2956 Yeomans

Discovery
- Discovered by: E. Bowell
- Discovery site: Anderson Mesa Stn.
- Discovery date: 28 April 1982

Designations
- Named after: Donald Keith Yeomans (American astronomer)
- Alternative designations: 1982 HN_{1} · 1950 JG 1974 RN_{1} · 1977 DL_{10}
- Minor planet category: main-belt · (middle)

Orbital characteristics
- Epoch 4 September 2017 (JD 2458000.5)
- Uncertainty parameter 0
- Observation arc: 42.45 yr (15,504 days)
- Aphelion: 3.0155 AU
- Perihelion: 2.5142 AU
- Semi-major axis: 2.7648 AU
- Eccentricity: 0.0907
- Orbital period (sidereal): 4.60 yr (1,679 days)
- Mean anomaly: 229.98°
- Mean motion: 0° 12^{m} 51.84^{s} / day
- Inclination: 2.8688°
- Longitude of ascending node: 112.21°
- Argument of perihelion: 124.34°

Physical characteristics
- Dimensions: 9.350±0.183 km 11.30 km (derived)
- Synodic rotation period: 3.4±0.1 h 3.509±0.0158 h
- Geometric albedo: 0.20 (assumed) 0.292±0.014
- Spectral type: SMASS = Sr · S
- Absolute magnitude (H): 12.1 · 12.3 · 12.39±0.07 · 12.878±0.003 (S)

= 2956 Yeomans =

Stony asteroid from the central regions of the asteroid belt

2956 Yeomans, provisional designation , is a stony asteroid from the central regions of the asteroid belt, approximately 10 kilometers in diameter. It was discovered on 28 April 1982, by astronomer Edward Bowell at the Anderson Mesa Station of the Lowell Observatory in near Flagstaff, Arizona. It was named after American astronomer Donald Keith Yeomans.

== Orbit and classification ==

Yeomans is a non-family asteroid from the asteroid belt's background population. It orbits the Sun in the central main-belt at a distance of 2.5–3.0 AU once every 4 years and 7 months (1,679 days). Its orbit has an eccentricity of 0.09 and an inclination of 3° with respect to the ecliptic.

The asteroid was first identified as at the Johannesburg Observatory in May 1950. The body's observation arc begins with its identification as at Crimea–Nauchnij in September 1974, almost 8 years prior to its official discovery observation at Anderson Mesa.

== Physical characteristics ==

In the SMASS classification, Yeomans is an Sr-subtype that transitions from the stony S-types to the uncommon R-type asteroids.

=== Rotation period ===

In April 2014, a rotational lightcurve of Yeomans was obtained from photometric observations made at the Isaac Aznar Observatory in Spain. Lightcurve analysis gave a rotation period of 3.4 hours with a brightness variation of 0.28 magnitude (U=2). A similar period of 3.509 hours with an amplitude of 0.24 magnitude was found by astronomers at the Palomar Transient Factory in October 2011 (U=2).

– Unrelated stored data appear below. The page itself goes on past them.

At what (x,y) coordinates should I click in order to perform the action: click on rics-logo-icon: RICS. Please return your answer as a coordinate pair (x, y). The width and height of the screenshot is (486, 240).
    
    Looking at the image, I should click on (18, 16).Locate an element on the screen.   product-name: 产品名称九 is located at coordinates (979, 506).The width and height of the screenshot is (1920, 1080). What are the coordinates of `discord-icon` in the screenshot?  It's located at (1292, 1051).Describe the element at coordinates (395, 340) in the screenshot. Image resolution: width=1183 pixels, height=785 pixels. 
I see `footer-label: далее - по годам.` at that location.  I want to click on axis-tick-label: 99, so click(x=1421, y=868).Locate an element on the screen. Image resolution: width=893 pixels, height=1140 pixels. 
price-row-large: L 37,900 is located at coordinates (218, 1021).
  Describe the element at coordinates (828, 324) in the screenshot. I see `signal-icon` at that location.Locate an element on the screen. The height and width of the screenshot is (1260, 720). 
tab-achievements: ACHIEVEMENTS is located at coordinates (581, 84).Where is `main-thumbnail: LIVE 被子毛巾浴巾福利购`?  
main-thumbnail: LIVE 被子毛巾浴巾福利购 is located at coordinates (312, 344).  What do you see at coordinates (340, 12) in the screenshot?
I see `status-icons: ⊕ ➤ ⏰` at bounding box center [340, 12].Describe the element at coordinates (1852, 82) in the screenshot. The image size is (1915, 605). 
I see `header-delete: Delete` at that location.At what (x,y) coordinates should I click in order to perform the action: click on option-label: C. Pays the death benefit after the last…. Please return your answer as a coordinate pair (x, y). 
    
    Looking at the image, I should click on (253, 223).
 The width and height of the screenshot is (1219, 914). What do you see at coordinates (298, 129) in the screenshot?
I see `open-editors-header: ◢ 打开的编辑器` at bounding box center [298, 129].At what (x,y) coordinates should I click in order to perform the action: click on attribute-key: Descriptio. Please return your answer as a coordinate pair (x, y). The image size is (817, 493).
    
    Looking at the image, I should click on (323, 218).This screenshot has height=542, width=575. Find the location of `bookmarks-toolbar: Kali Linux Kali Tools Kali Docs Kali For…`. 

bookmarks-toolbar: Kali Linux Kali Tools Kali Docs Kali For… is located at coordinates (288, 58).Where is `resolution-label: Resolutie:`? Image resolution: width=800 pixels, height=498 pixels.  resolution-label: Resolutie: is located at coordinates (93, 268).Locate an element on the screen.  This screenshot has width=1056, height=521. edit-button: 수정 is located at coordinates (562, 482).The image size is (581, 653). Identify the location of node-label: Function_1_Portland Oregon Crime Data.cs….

=== Diameter and albedo ===

According to the survey carried out by the NEOWISE mission of NASA's Wide-field Infrared Survey Explorer, Yeomans measures 9.350 kilometers in diameter and its surface has an albedo of 0.292. The Collaborative Asteroid Lightcurve Link assumes a standard albedo for stony asteroids of 0.20 and derives a diameter of 11.30 kilometers based on an absolute magnitude of 12.1.

== Naming ==

This minor planet was named after American astronomer Donald Keith Yeomans, a celestial mechanician at JPL and astrometry-expert of the International Halley Watch. The official naming citation was published by the Minor Planet Center on 18 September 1986 (M.P.C. 11158).

== In popular culture ==

- In the 1995 Sliders first-season episode "Last Days", asteroid 2956 Yeomans (misspelled Yeoman in the episode) was the asteroid responsible for almost destroying the Earth by impact.